* **Goal**: Rewrite the listing below with "element" swapped for "item" everywhere and everything else left as it is, omitting the pictures.

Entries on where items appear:
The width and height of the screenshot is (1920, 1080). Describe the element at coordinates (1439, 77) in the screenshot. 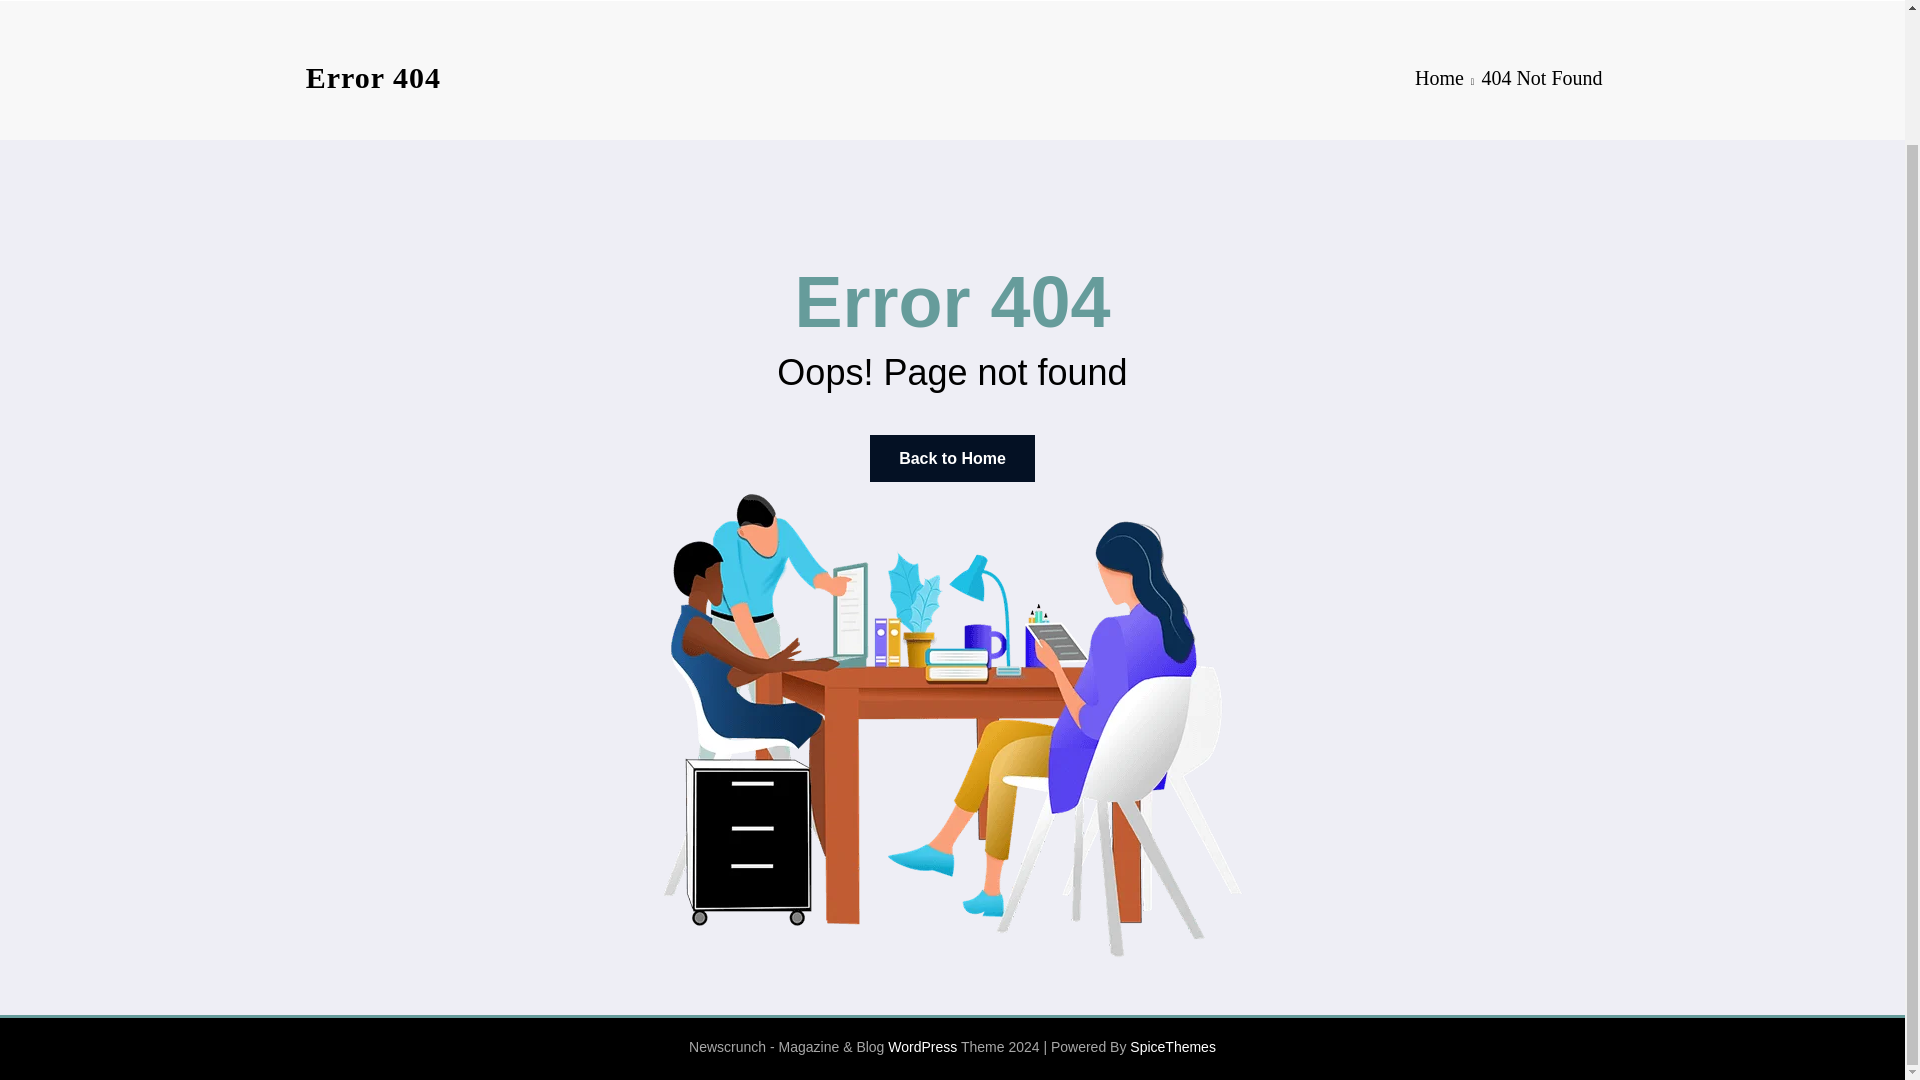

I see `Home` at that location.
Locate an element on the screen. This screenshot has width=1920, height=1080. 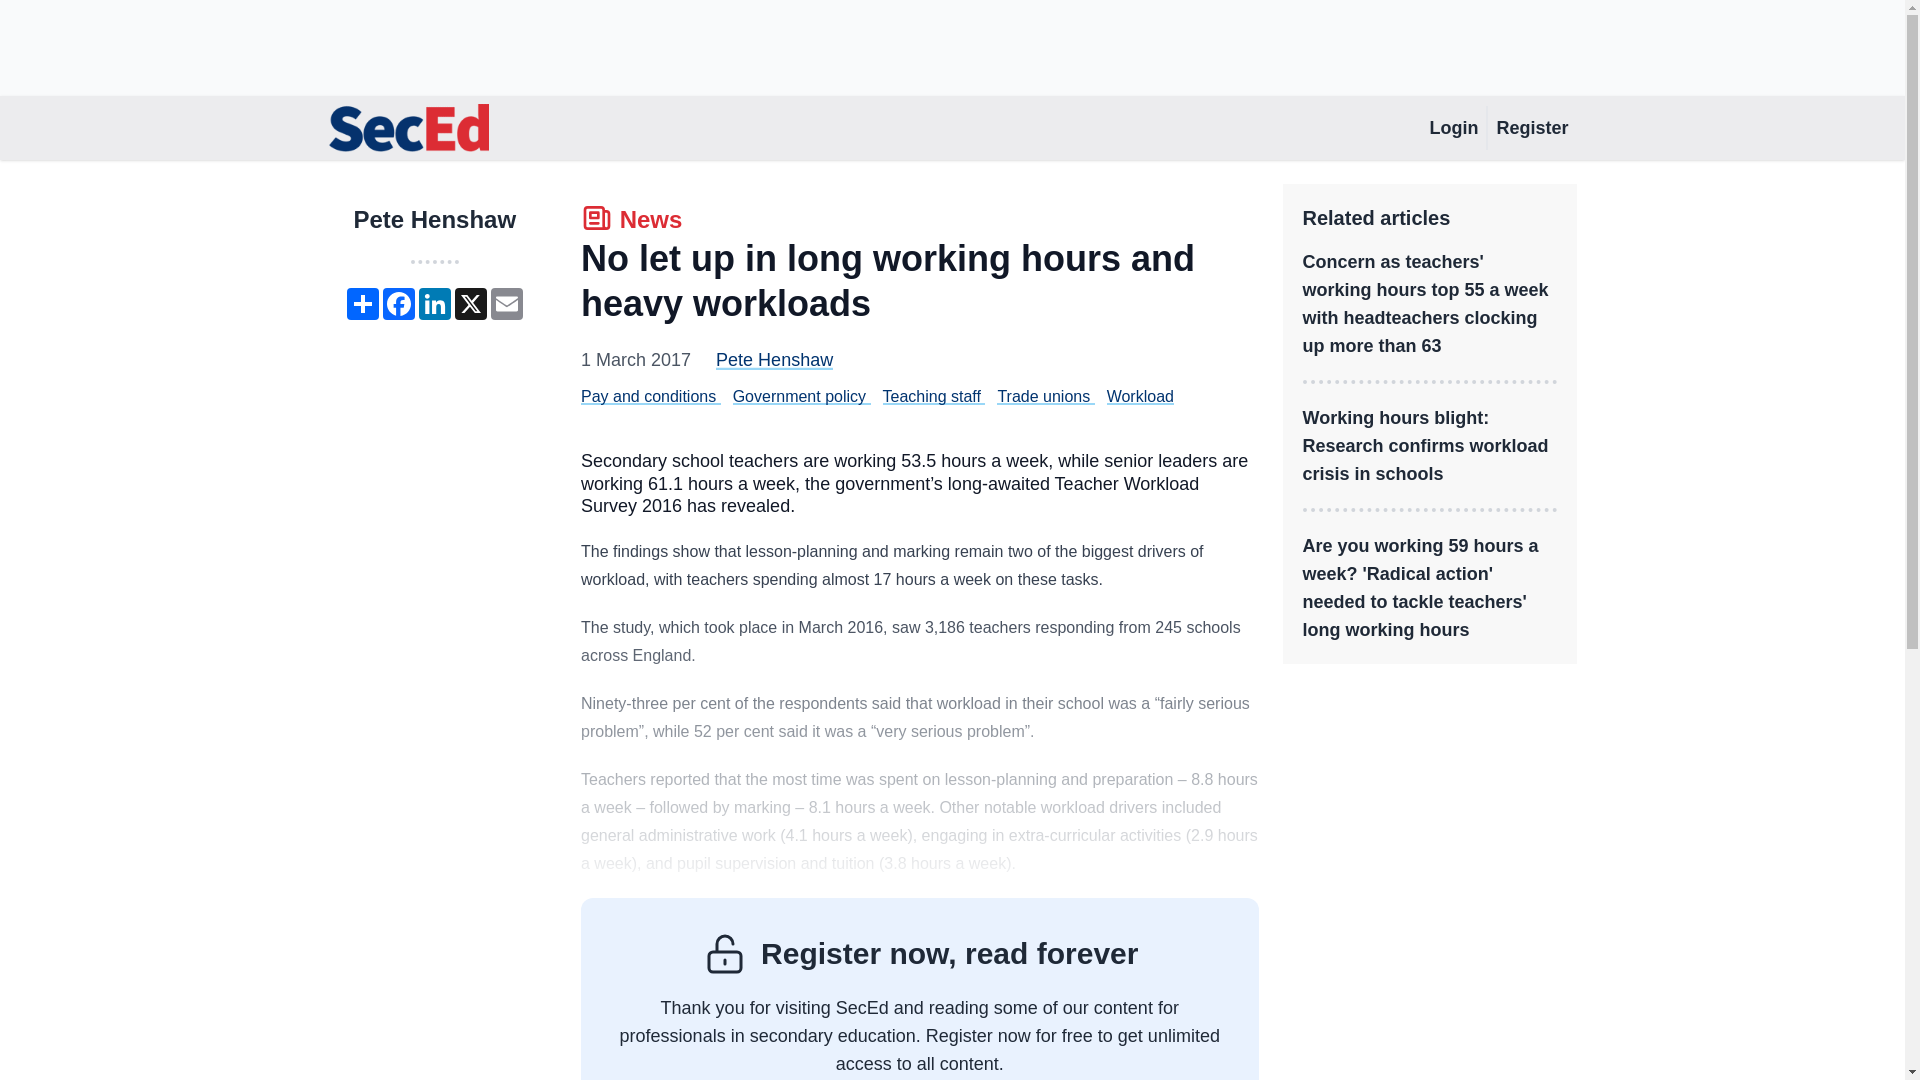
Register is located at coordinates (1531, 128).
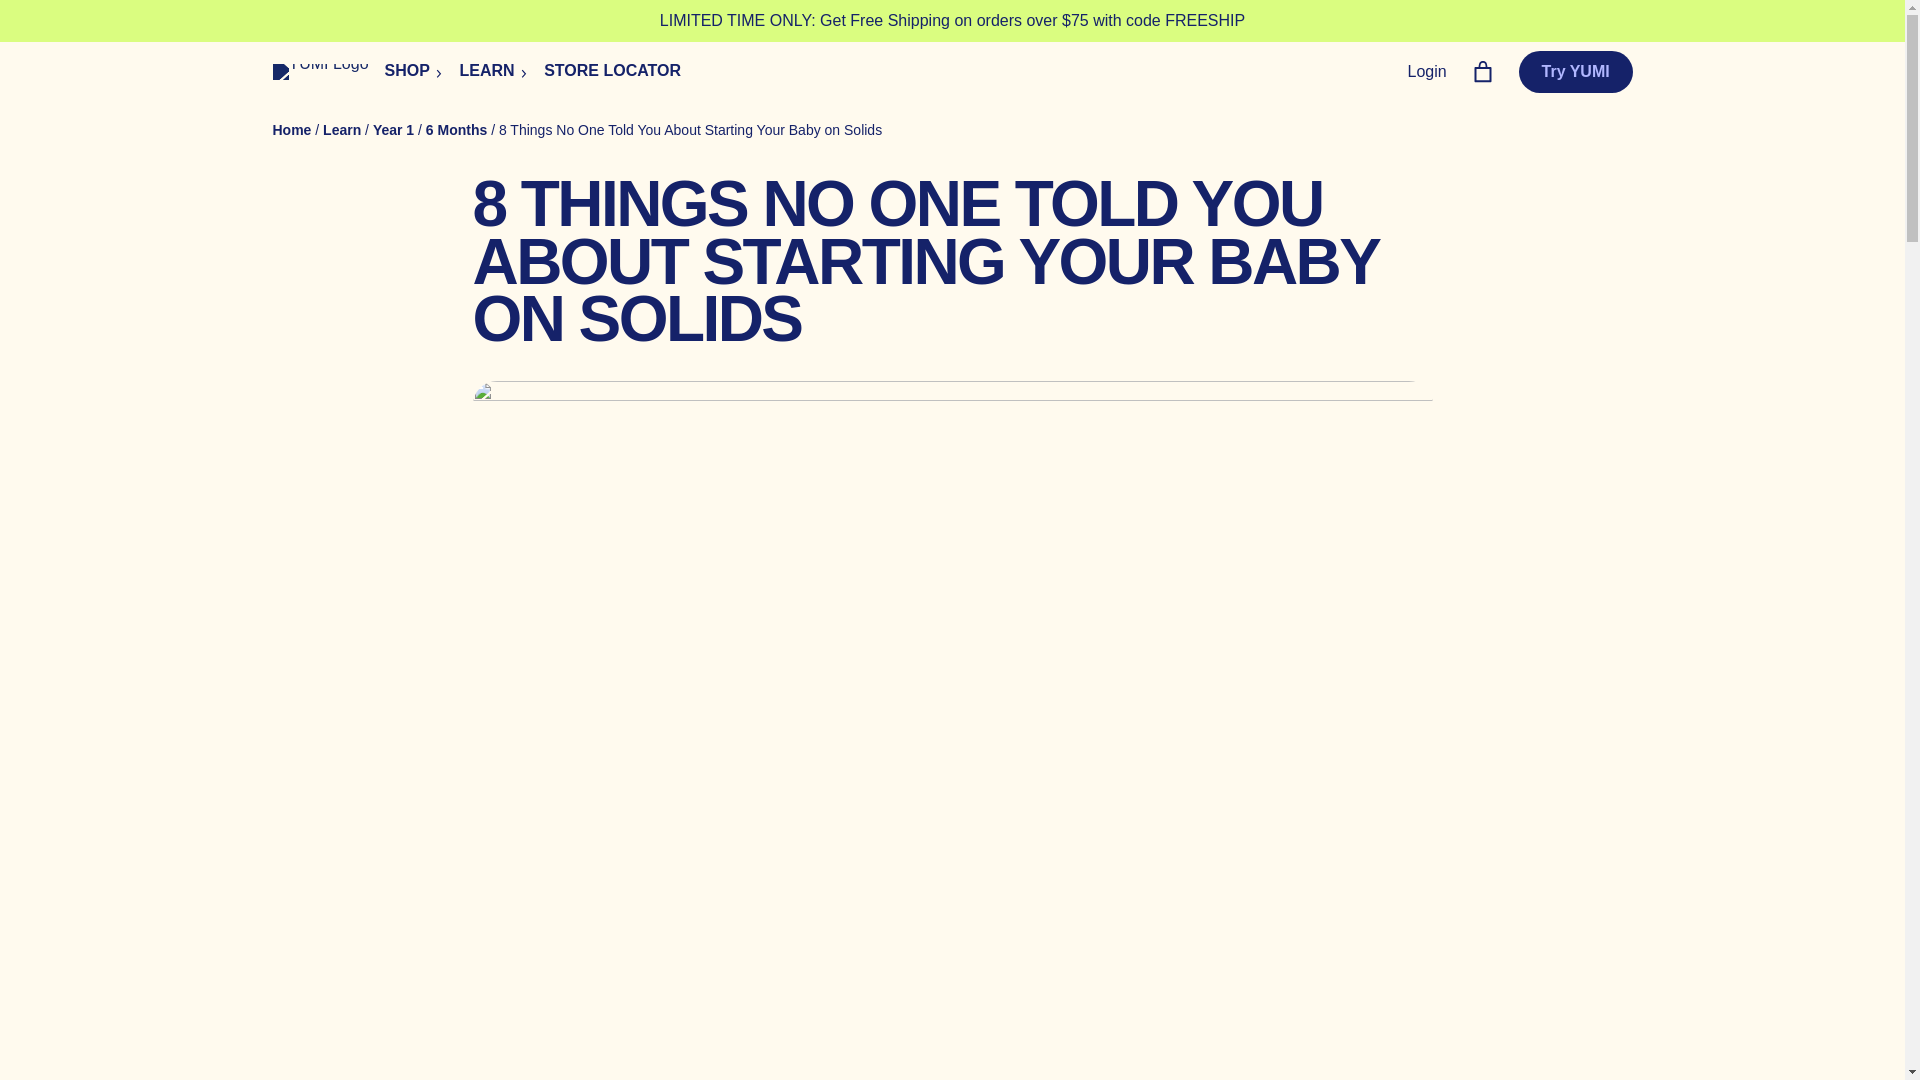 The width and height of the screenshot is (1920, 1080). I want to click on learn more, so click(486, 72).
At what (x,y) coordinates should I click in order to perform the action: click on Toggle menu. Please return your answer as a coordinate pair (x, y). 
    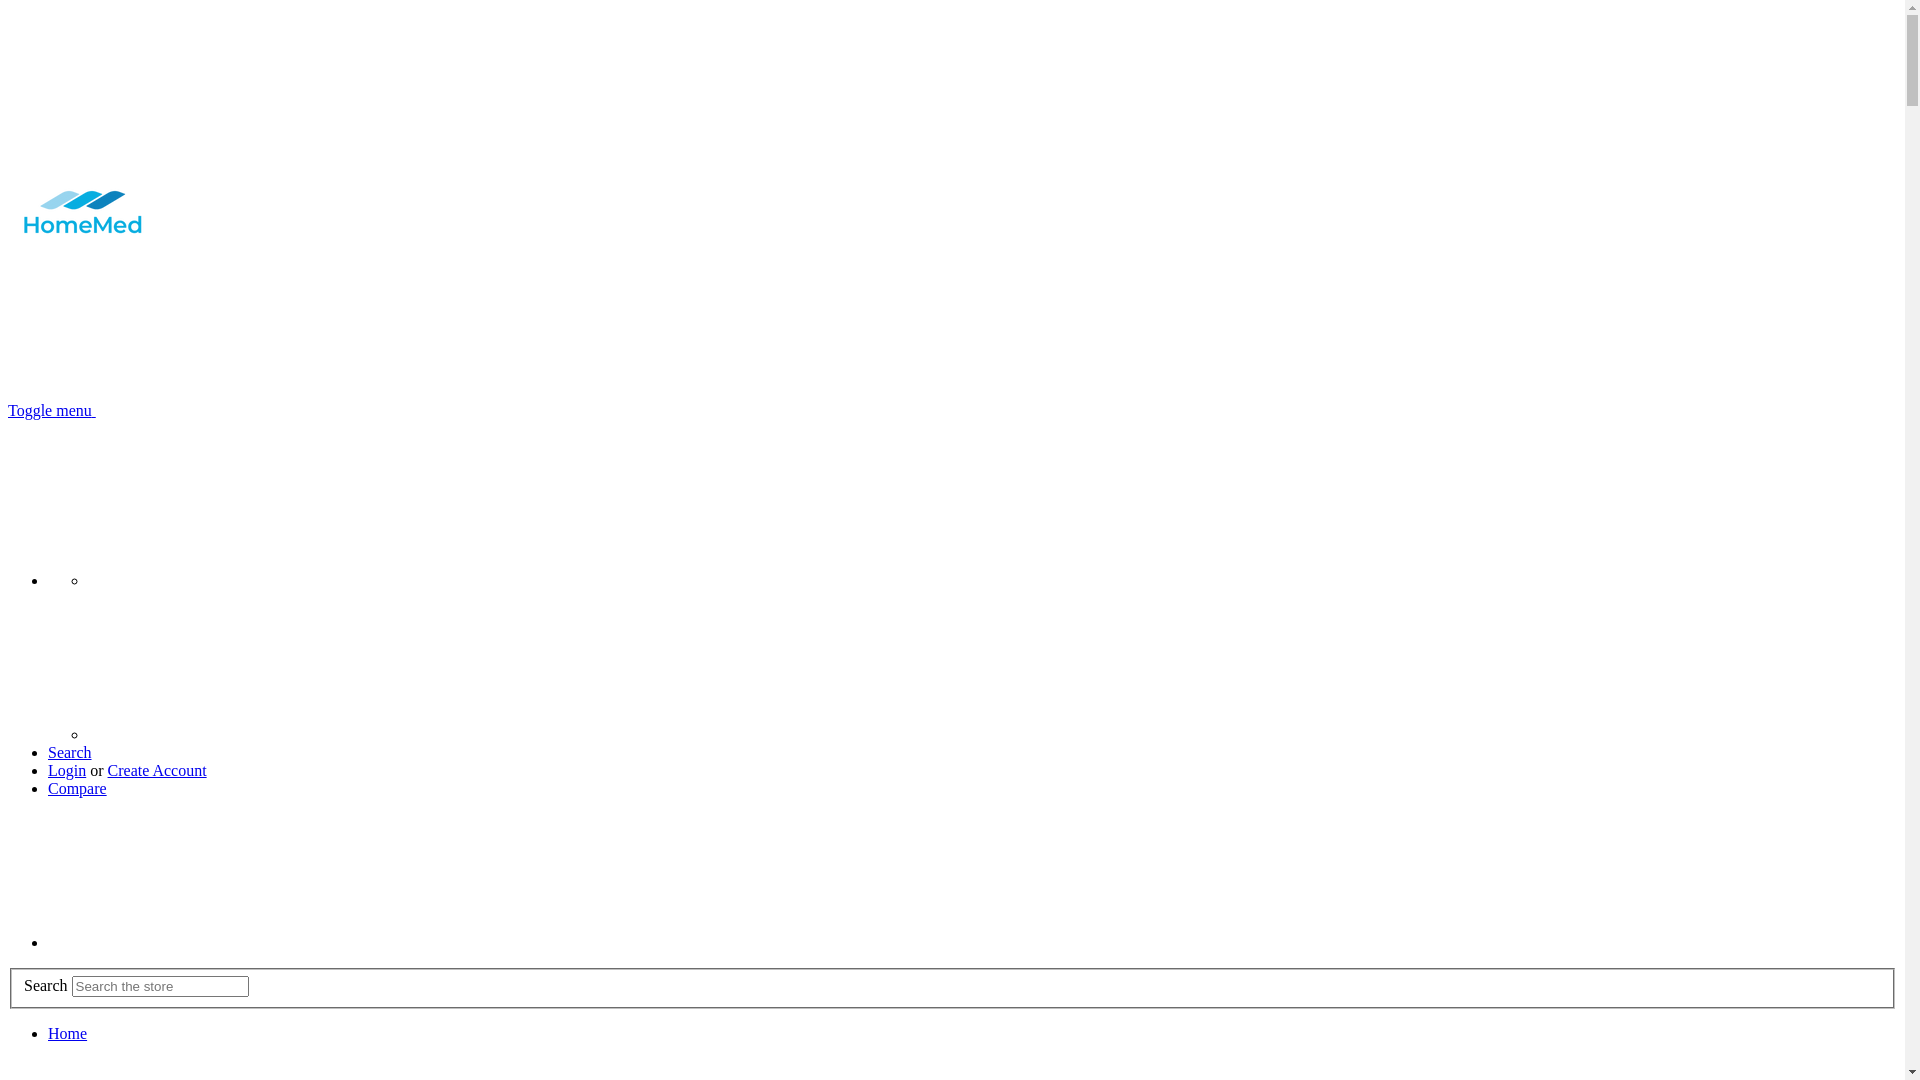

* **Output for this exercise**:
The width and height of the screenshot is (1920, 1080). Describe the item at coordinates (1439, 77) in the screenshot. 

I see `Home` at that location.
Locate an item on the screen. This screenshot has width=1920, height=1080. 
Register is located at coordinates (1531, 128).
 The width and height of the screenshot is (1920, 1080). I want to click on learn more, so click(486, 72).
At what (x,y) coordinates should I click in order to perform the action: click on Toggle menu. Please return your answer as a coordinate pair (x, y). 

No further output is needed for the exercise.